**The exercise**. Rewrite all the entries below, swapping "Next" for "Continue" wherever it occurs and changing nothing else. Leave the pictures out of your answer.

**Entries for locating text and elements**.
[start]

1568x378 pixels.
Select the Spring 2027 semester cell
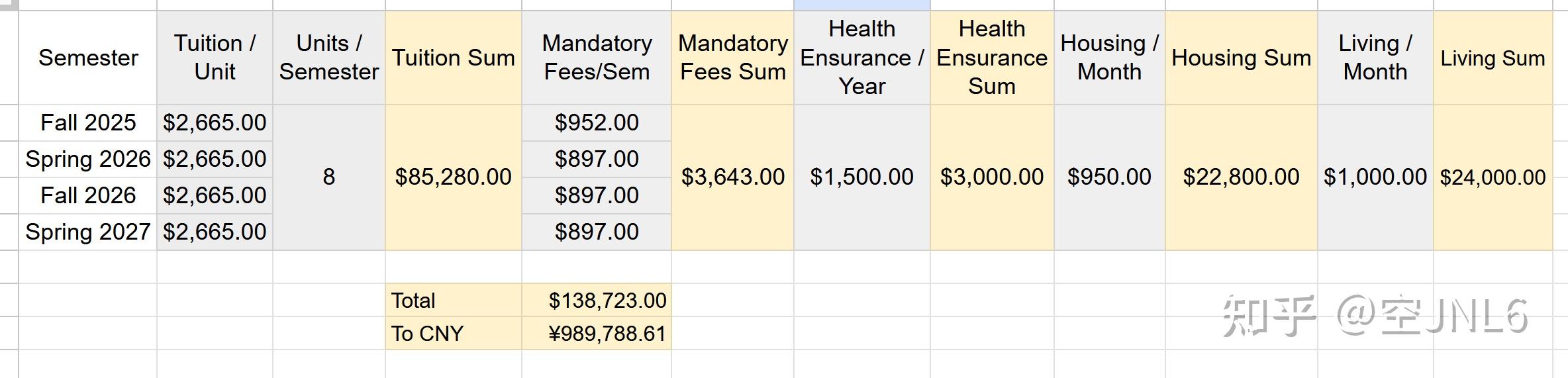click(88, 232)
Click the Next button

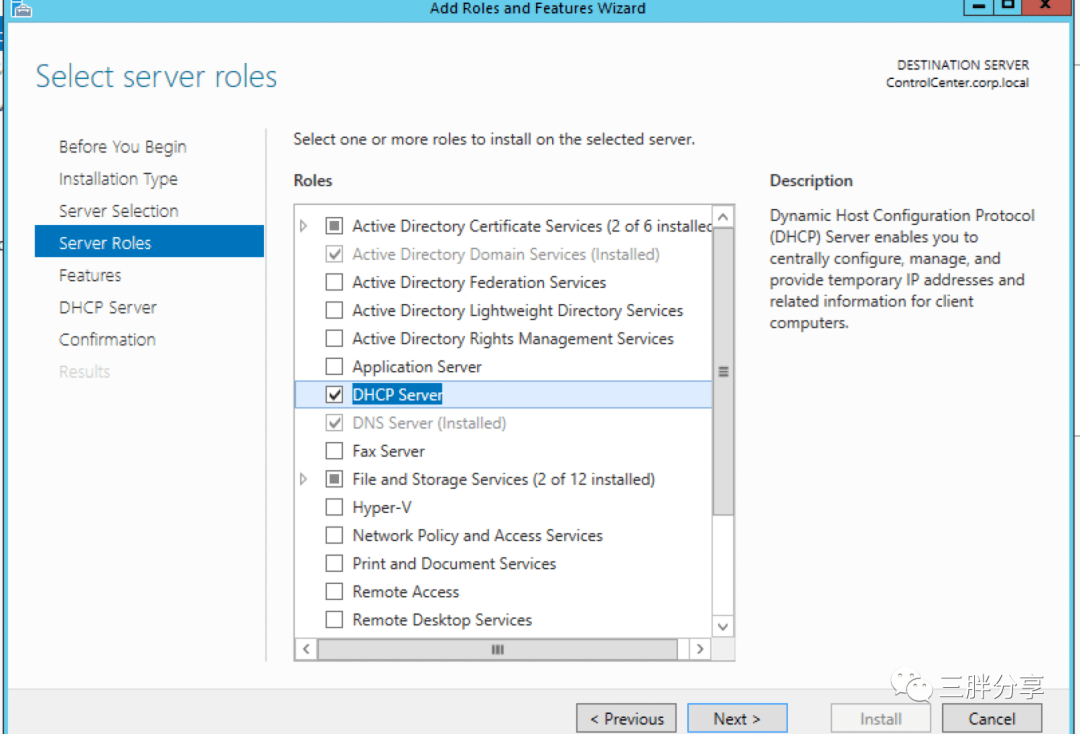[737, 718]
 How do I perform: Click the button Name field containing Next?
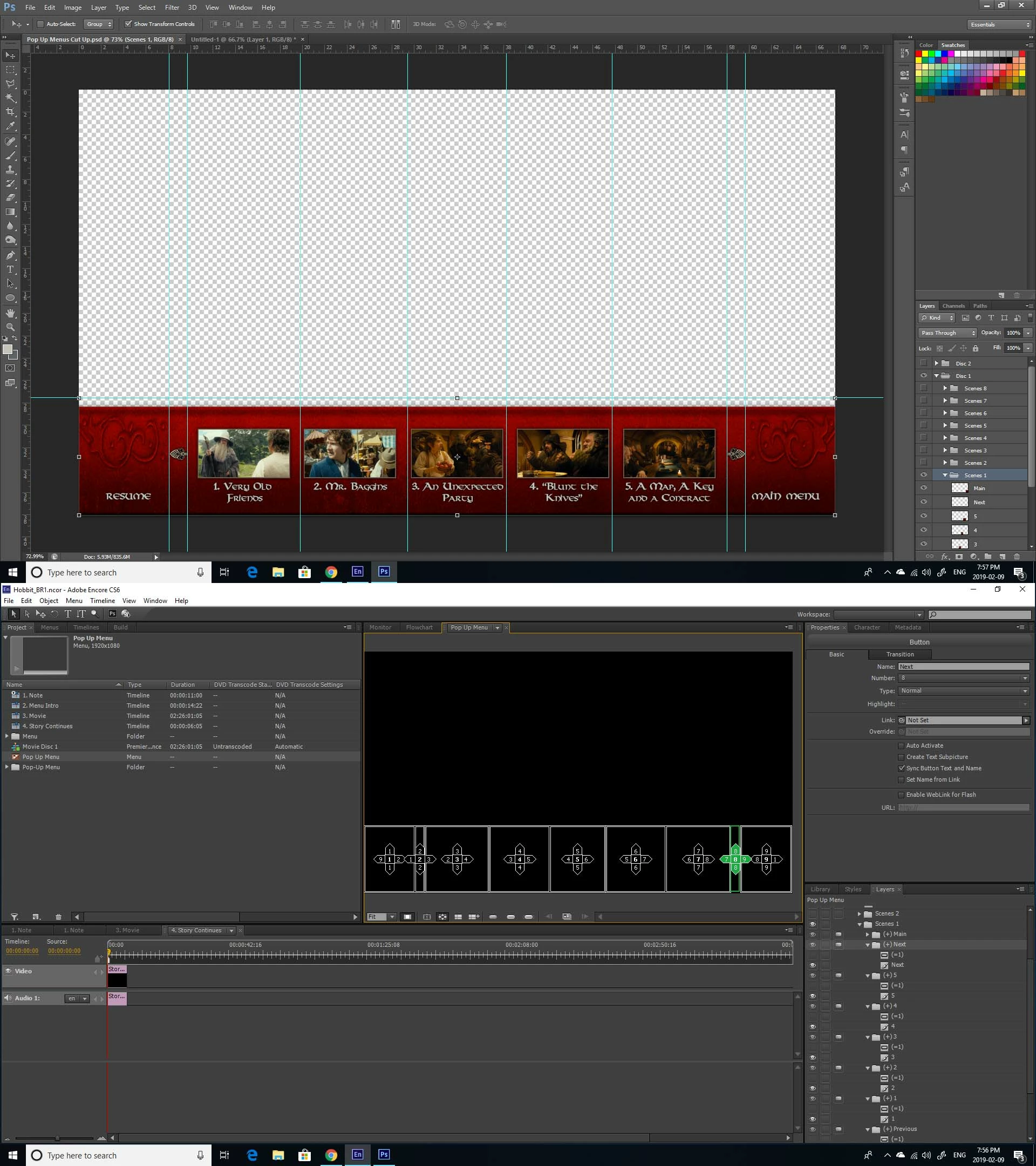click(x=963, y=666)
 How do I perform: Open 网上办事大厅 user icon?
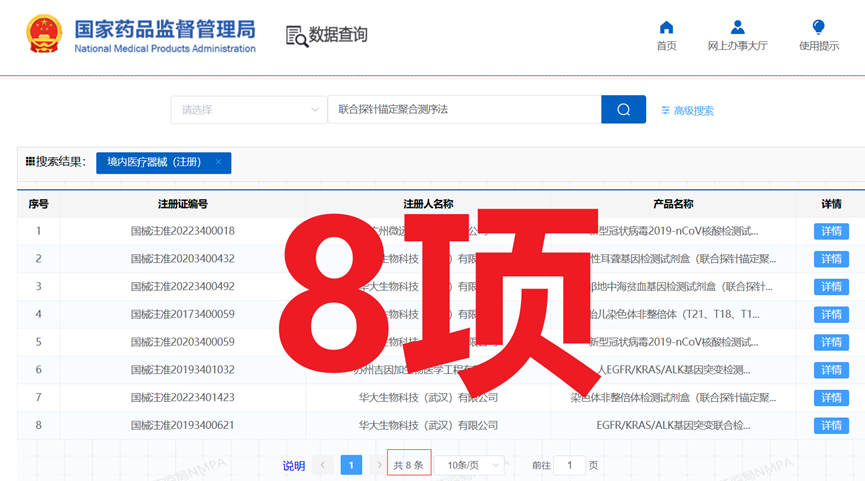[x=737, y=27]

[end]

**Finished task**.
1568x378 pixels.
Select the Spring 2027 semester cell
click(88, 232)
Click the Continue button

[737, 718]
 How do I perform: Click the button Name field containing Continue?
click(x=963, y=666)
 How do I perform: Open 网上办事大厅 user icon?
[x=737, y=27]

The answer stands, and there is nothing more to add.